While spinning isn’t going anywhere and organized treadmill classes are picking up speed, rowing has become a serious challenger in the race to find the next hot workout trend. (Just ask any aficionado of CrossFit, where rowing machines are a staple.) CityRow, a year-old studio in Manhattan, deals in it exclusively, expanding the idea of what a hard-charging hybrid cardio session can be.

The Experience

The studio's signature class centers on intervals and keeps things low-impact—both on the sleek Water-Rower machines and off during squats, lunges, planks, push-ups and other moves that edge you out of your comfort zone.

While no prior rowing experience is necessary, there is some technique involved, which our instructor, Beth Lewis (pictured above), walked us through at the beginning of class. The focus is on power—pushing through the entire movement versus pulling willy-nilly—and you realize quickly just how much of a full-body workout rowing really is.

Annie Mulgrew, director of programming at CityRow, points out that the exercise engages 84 percent of a body’s muscles when a stroke is performed properly. “That’s insane!” she says. “Rowing is also great for postural strength, opening up the chest and strengthening the upper back—muscles that are often underdeveloped, especially for people who sit at a desk and hunch over a smart phone all day.”

The Verdict

You will be challenged and tired by the end of class, and the workout's no-impact approach can work well for both pregnant women and new moms alike (we tackled it at 11 weeks post-baby). “I always suggest that pregnant women wear a heart rate monitor so they are aware of how their body is responding to the workout and can scale back when or if necessary,” says Mulgrew. “Depending on how far into their pregnancy they are, various modifications can be provided so that they are able to participate in the class in a way that gives them a great workout but respects their bodies.”
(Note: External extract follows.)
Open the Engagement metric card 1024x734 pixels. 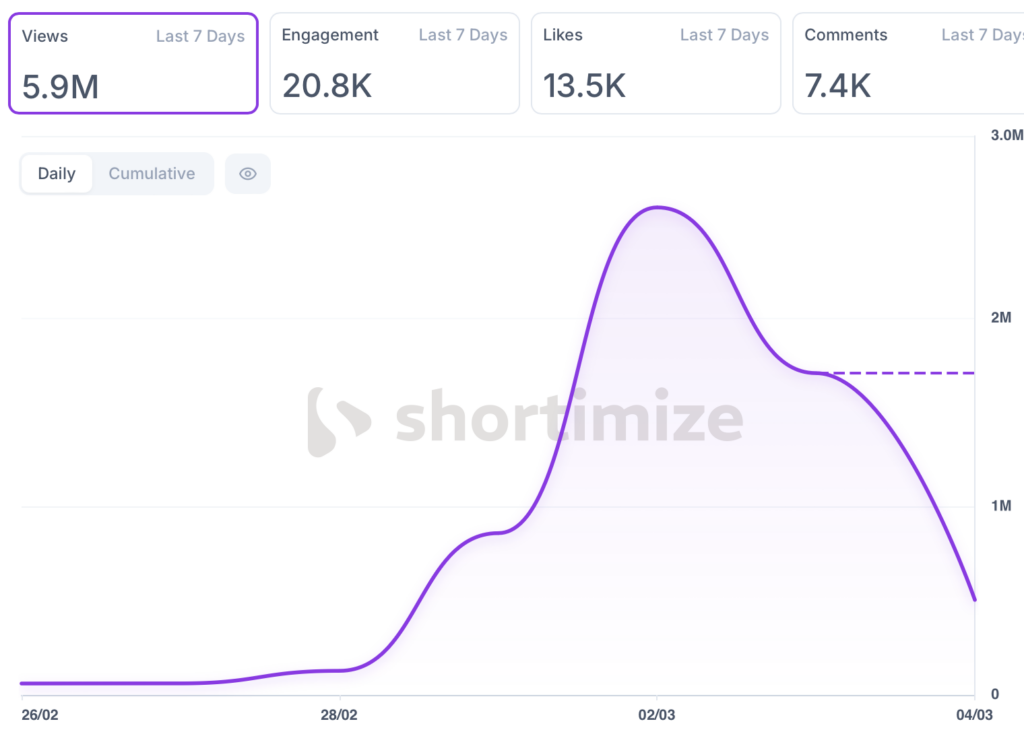pyautogui.click(x=394, y=64)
If you can’t make it to CityRow but want to give the rowing machine at your gym a go, Mulgrew suggests alternating between low and high intensities. (Keep the stroke rate at about 30 to 35 strokes per minute and the resistance light.) Try these two variations:

  • • Push hard for 30 seconds while trying to get a split time (the time per 500 meters) under two minutes. Recover for the same amount of time. Pushes and recoveries can be as short as 15 seconds and as long as a minute.
  • • Intersperse one-minute or 100-meter intervals with 30-second to one-minute intervals of exercises off the rower, such as pushups, planks, squats and lunges.